Agropirateria. Il Parlamento indaga sui falsi. Catania alla guida della commissione d’inchiesta anticontraffazione della Camera
Faro sulla difesa dei marchi e sul dilagare dell’«italian sounding». Un doppio furto, al fisco e alle imprese: tra contraffazione, lavoro nero, furti e «gestione» dei mercati agricoli (vedi il caso ortofrutta) un fatturato di 12 miliardi sul solo mercato interno, che sale a 60 se si considera l’intero fenomeno dell’«Italian sounding» nel mondo.
Contro i numeri da primato della contraffazione si tenta ora la strada, molto italiana per la verità ma non per questo necessariamente poco efficace, della commissione d’inchiesta parlamentare. Istituita alla Camera dei deputati, dopo una lunga trattativa tra i 21 componenti alla presidenza è stato eletto l’ex ministro delle Politiche agricole Mario Catania, che guiderà una commissione monocamerale col delicato compito di tutelare il vero made in Italy sul mercato interno, dove la contraffazione riguarda in forte misura anche tessile, moda, e diritti d’autore e su quello internazionale dove l’agropirateria rappresenta il fenomeno dominante.
Qui però l’«Italian sounding» (sul quale si è speso in questi giorni il ministro Martina, negli Usa per chiedere il divieto di «evocazione»), non è «vera» contraffazione. «Tecnicamente la contraffazione si configura come uso illeggittimo di un marchio registrato. L’evocazione è un fenomeno diverso – spiega Catania -. Per la sola contraffazione il danno stimato è nell’ordine di 8-9 miliardi complessivi sul mercato interno; su quello internazionale siamo nell’ordine di decine di miliardi».
L’altroieri si è tenuta la prima riunione del comitato di presidenza. «L’idea – anticipa l’ex ministro – è quella di fare un focus sul mercato interno e uno su quello internazionale, per poi quantificare le ricadute del fenomeno sull’economia reale e sui consumatori.
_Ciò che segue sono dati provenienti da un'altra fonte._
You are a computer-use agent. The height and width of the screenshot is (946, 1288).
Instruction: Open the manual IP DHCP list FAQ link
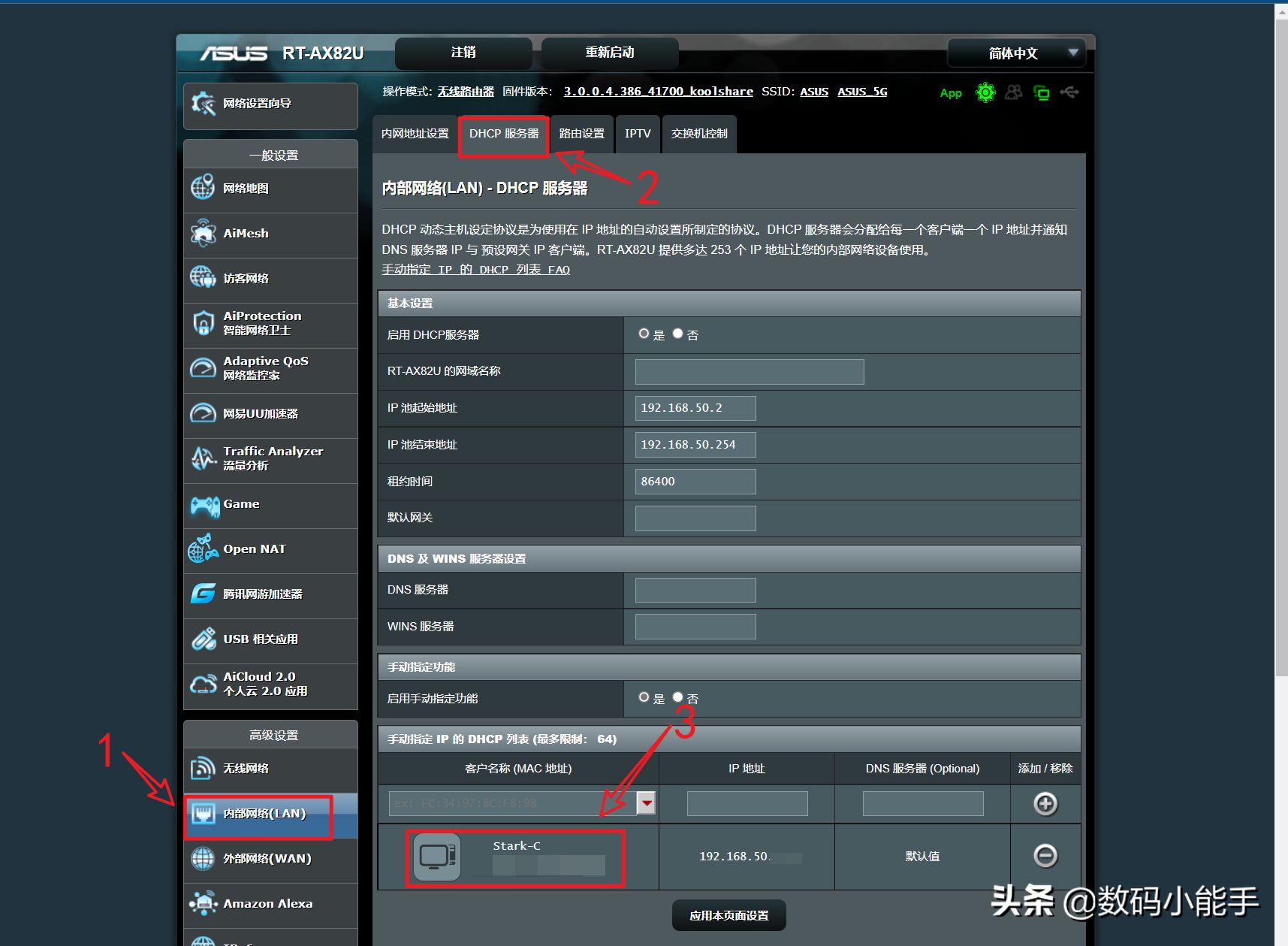475,270
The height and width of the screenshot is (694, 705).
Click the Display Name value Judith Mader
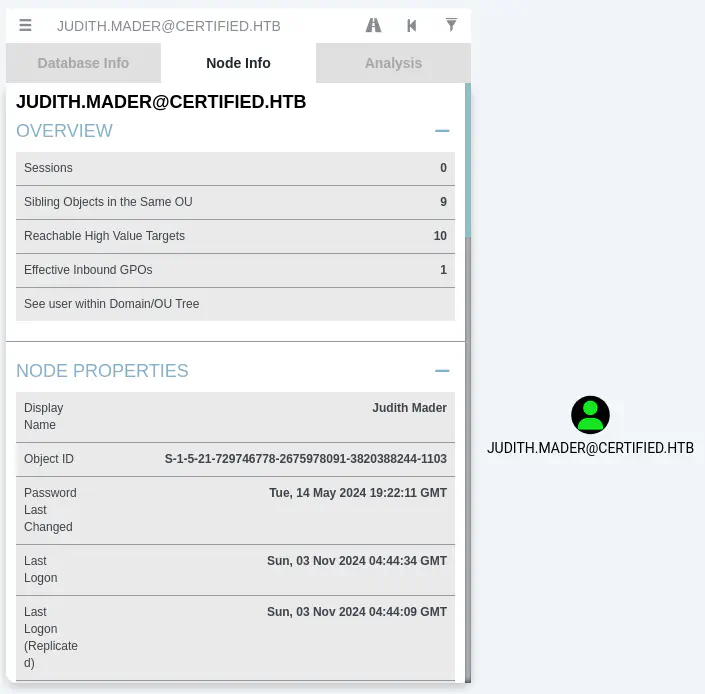(409, 408)
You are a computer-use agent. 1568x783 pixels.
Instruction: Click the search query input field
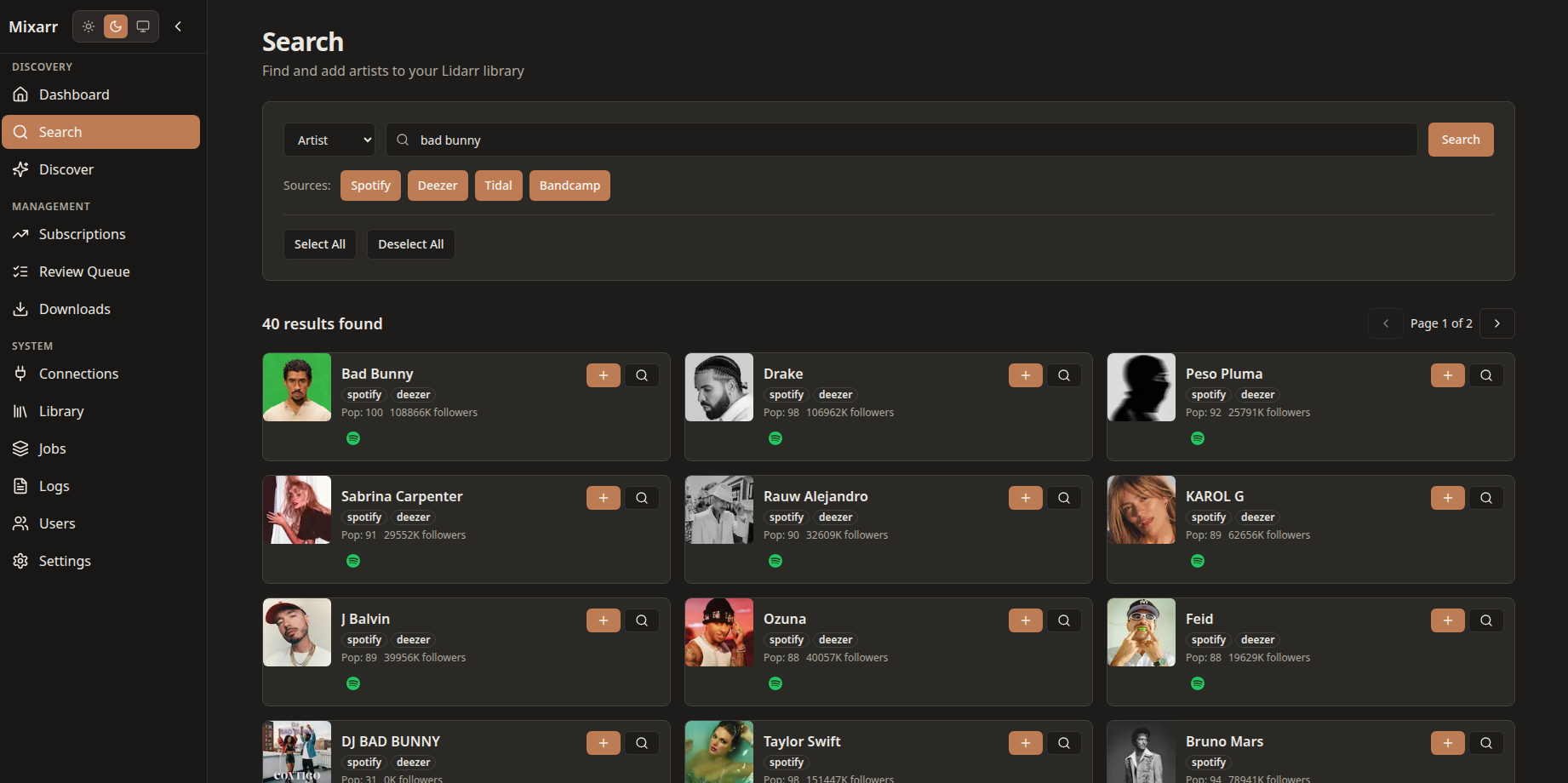[911, 140]
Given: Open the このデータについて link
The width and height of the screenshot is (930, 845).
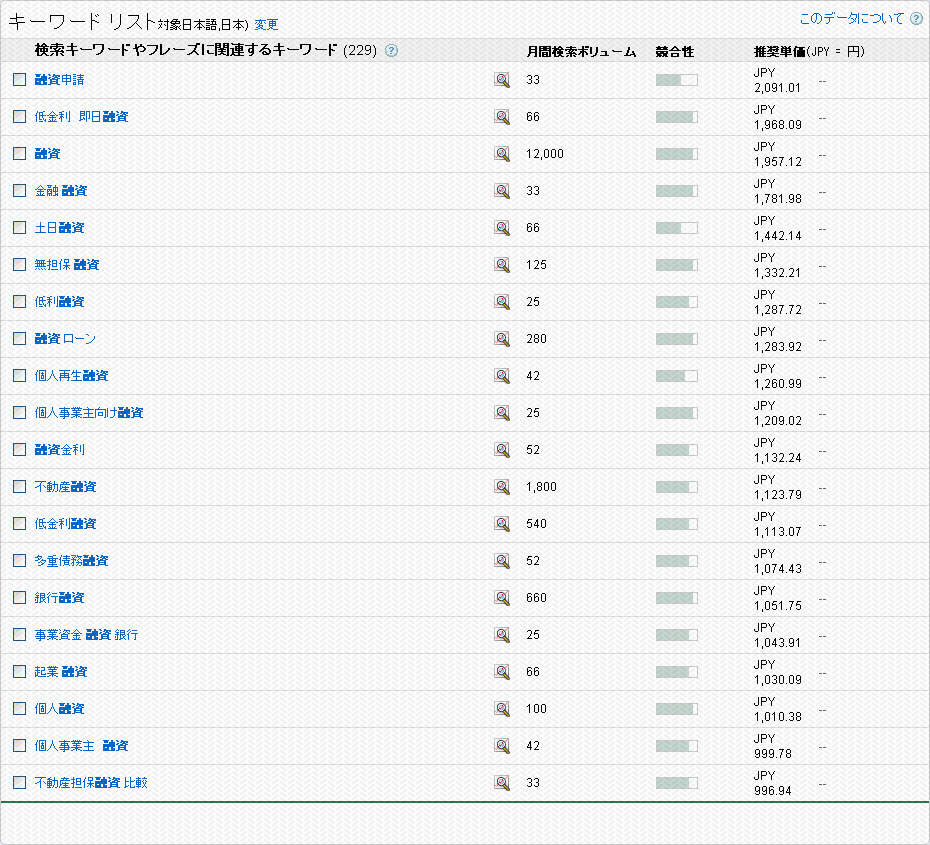Looking at the screenshot, I should tap(851, 19).
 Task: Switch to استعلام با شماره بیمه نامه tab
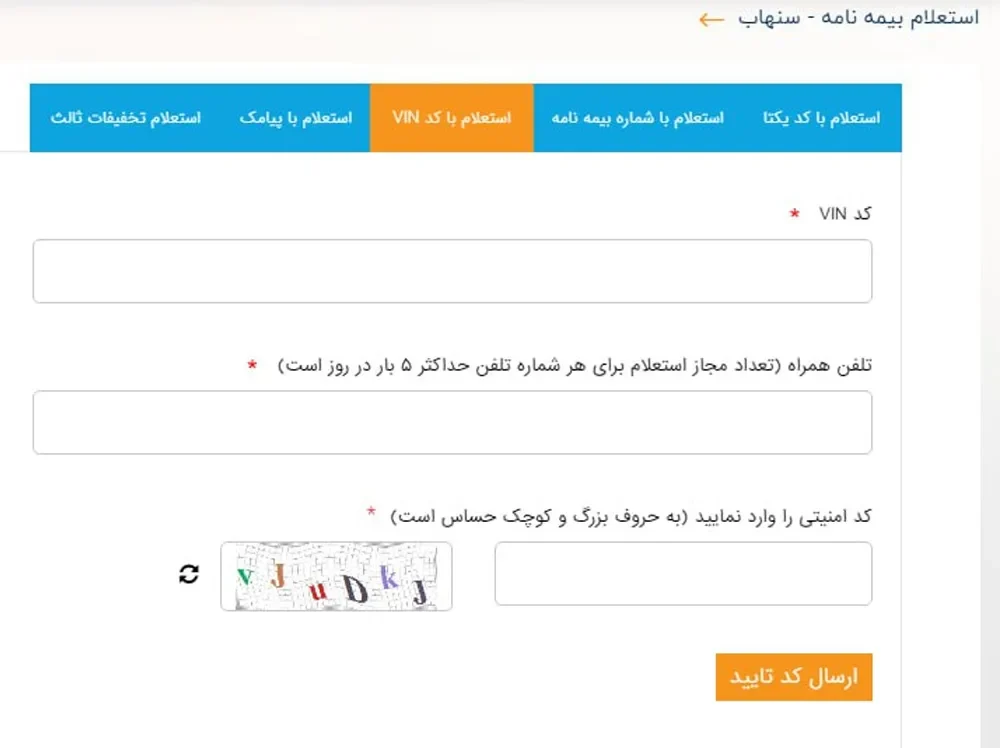pos(638,118)
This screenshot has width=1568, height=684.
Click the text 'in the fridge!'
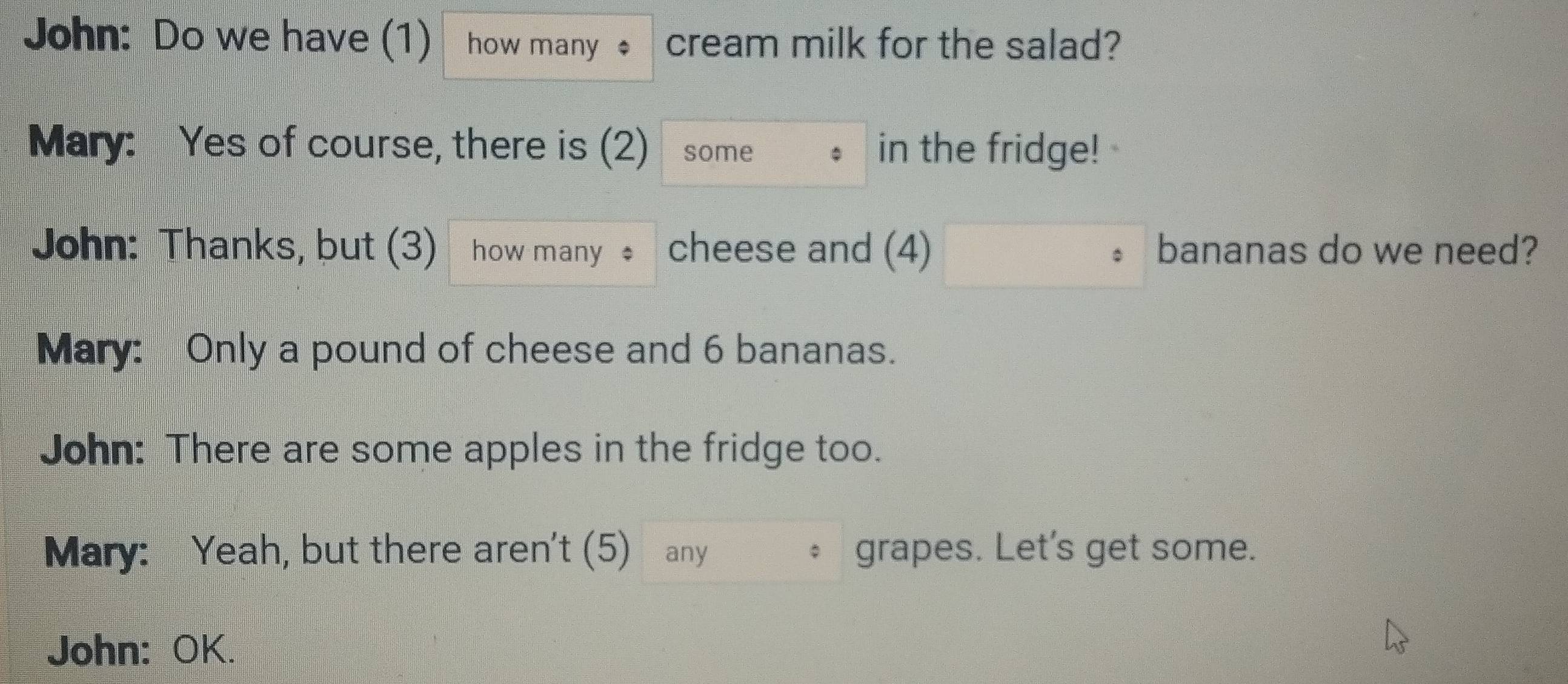click(x=989, y=150)
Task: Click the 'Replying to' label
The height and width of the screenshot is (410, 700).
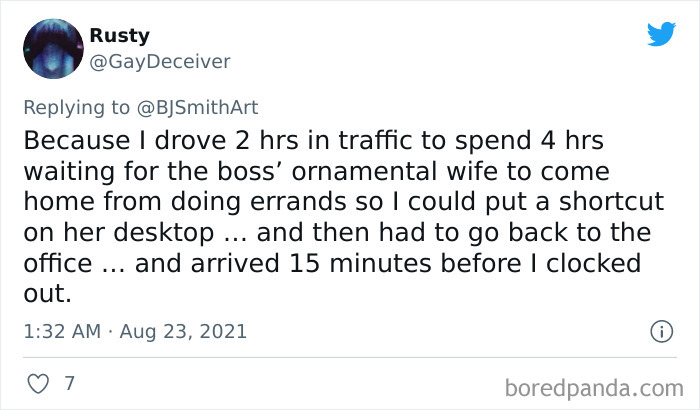Action: (76, 108)
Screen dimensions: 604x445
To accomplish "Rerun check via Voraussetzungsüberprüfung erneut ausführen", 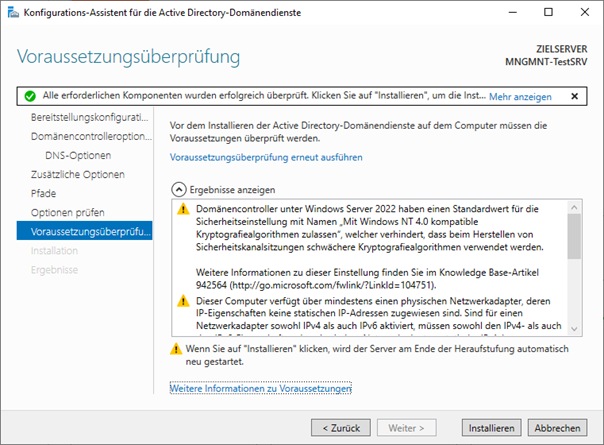I will click(266, 157).
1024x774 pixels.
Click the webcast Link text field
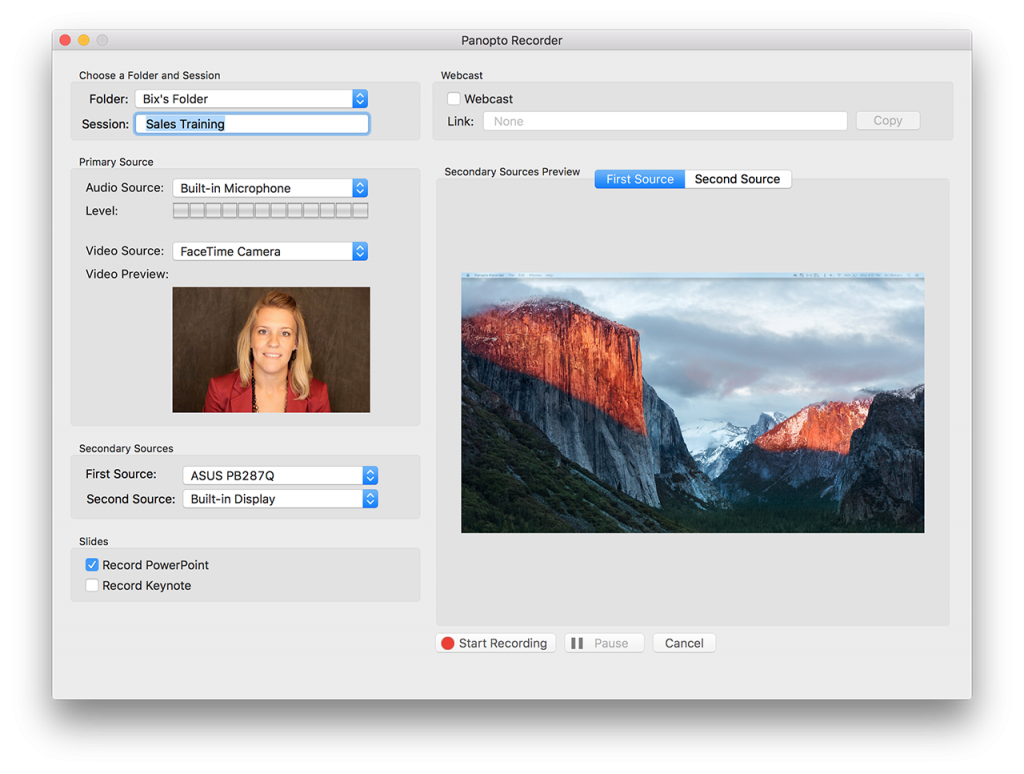(x=665, y=121)
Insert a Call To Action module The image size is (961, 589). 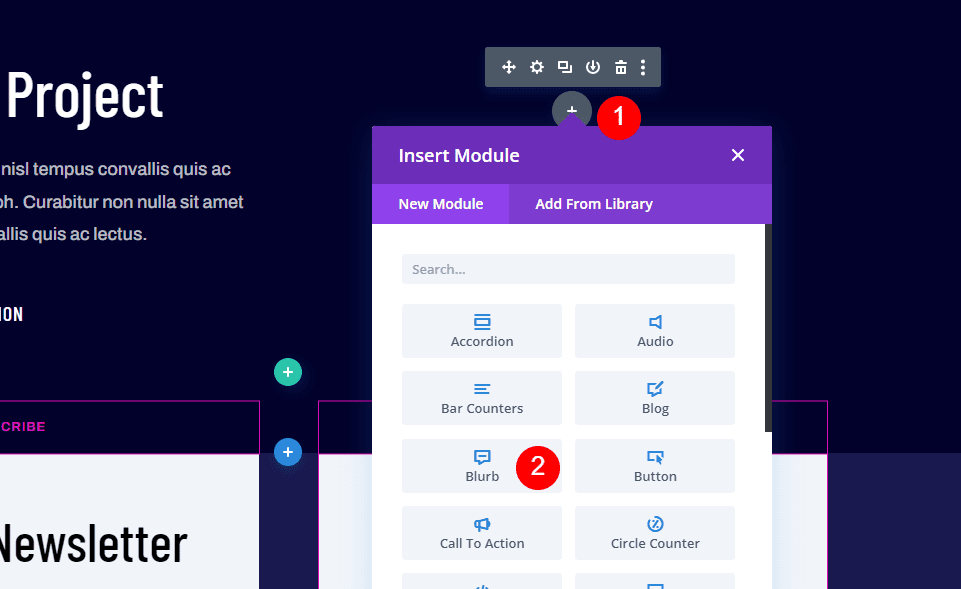click(x=481, y=533)
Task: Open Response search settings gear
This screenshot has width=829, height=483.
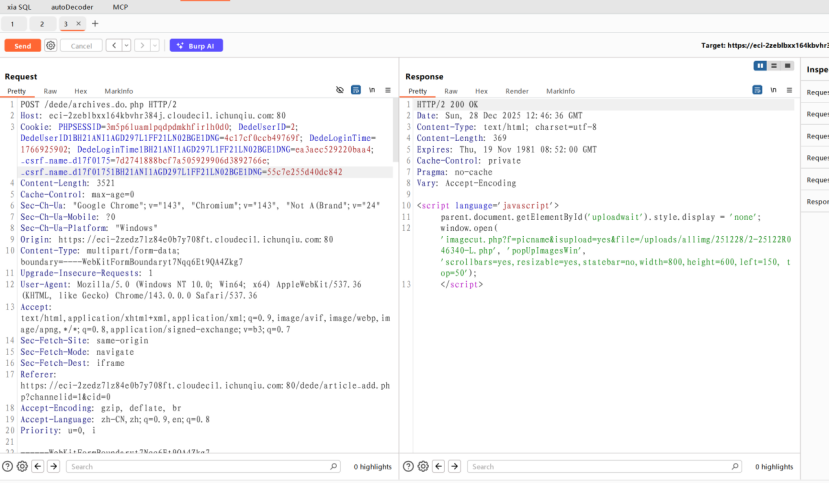Action: (423, 466)
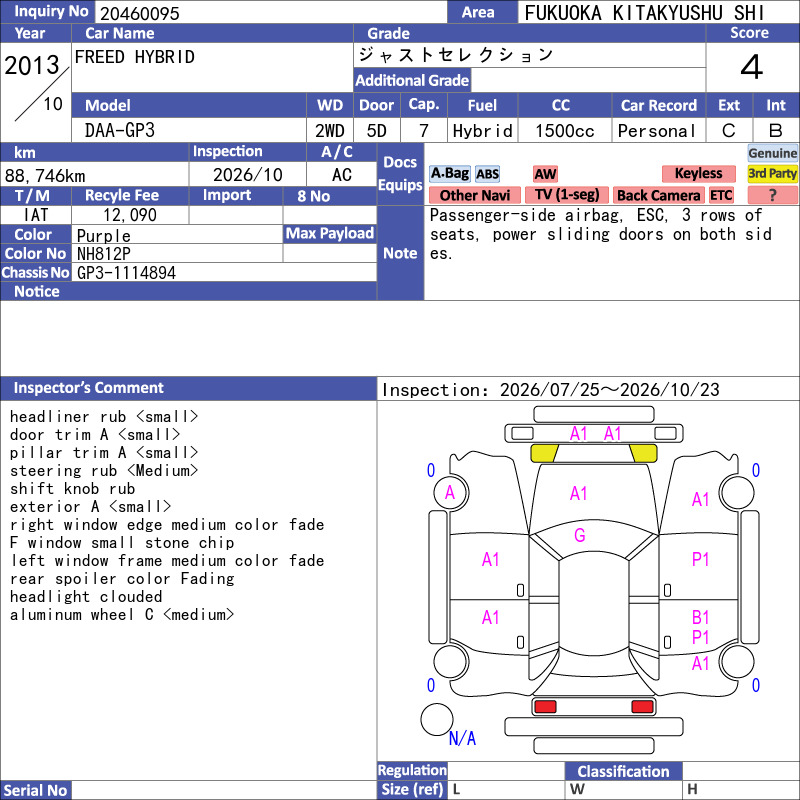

Sul mercato interno contraffazione vuol dire lavoro nero e relativo impatto sulla fiscalità. Se è realizzata all’estero, invece, si può parlare di perdita secca di posti di lavoro. Per le imprese vale lo stesso discorso».
Più delicato, secondo Catania, il fronte dei consumatori: «Su alcuni prodotti, tra cui quelli agroalimentari, il consumatore è sensibile e percepisce la contraffazione come un pericolo, anche per la salute. Ma in altri settori, vedi tessile e moda, c’è un atteggiamento di tolleranza: qui serve un lavoro di sensibilizzazione dell’opinione pubblica, perché il falso è sempre un cattivo affare. Il nostro lavoro non deve limitarsi alla fase dell’indagine ma deve arrivare a delle proposte, in termini di nuova legislazione sul piano interno e di nuovo approccio da parte del governo a livello internazionale».
Sull’etichetta d’origine a Bruxelles c’è una vera e propria empasse. «Si tratta di un tema parallelo sul quale non sono possibili fughe in avanti – avverte l’ex ministro -: l’Italia deve lavorare a Bruxelles per una soluzione ragionevole per il settore agricolo e industriale».